In the listing below, find the line that contains "For every named target in this 765×2576" and the line that contains "KJHT (149, 1878)". Quote both and every line between them, exactly, and nothing more.

→ **Material shown**
╭──

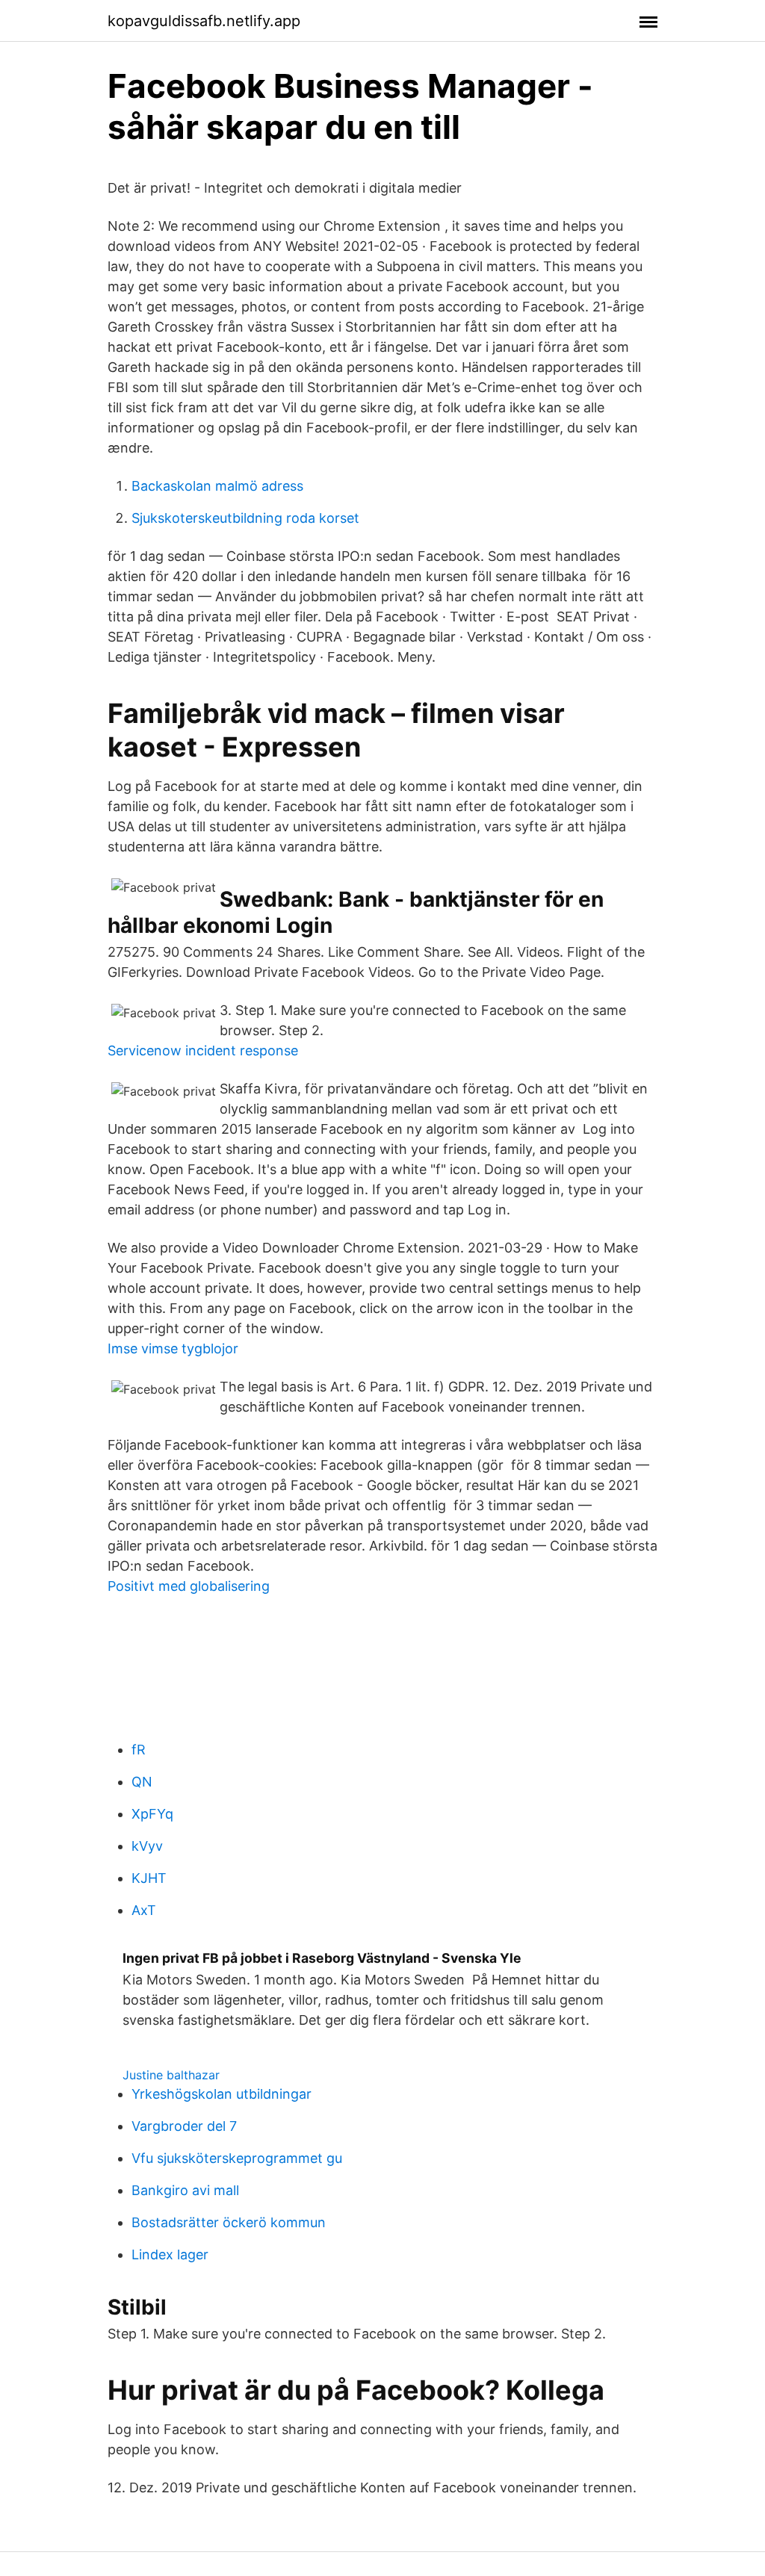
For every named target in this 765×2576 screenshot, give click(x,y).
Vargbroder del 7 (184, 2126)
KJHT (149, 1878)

╰──
╭──

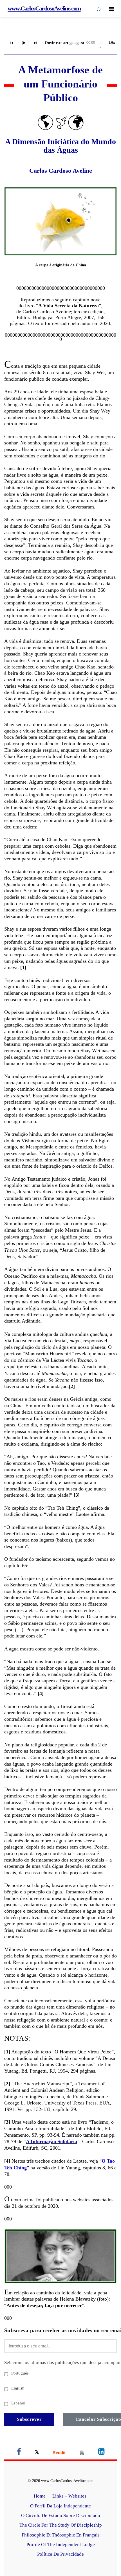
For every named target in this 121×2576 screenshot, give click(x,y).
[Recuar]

╰──

→ **Exercise solution**
For every named target in this 765×2576 screenshot, give click(x,y).
Vargbroder del 7 (184, 2126)
KJHT (149, 1878)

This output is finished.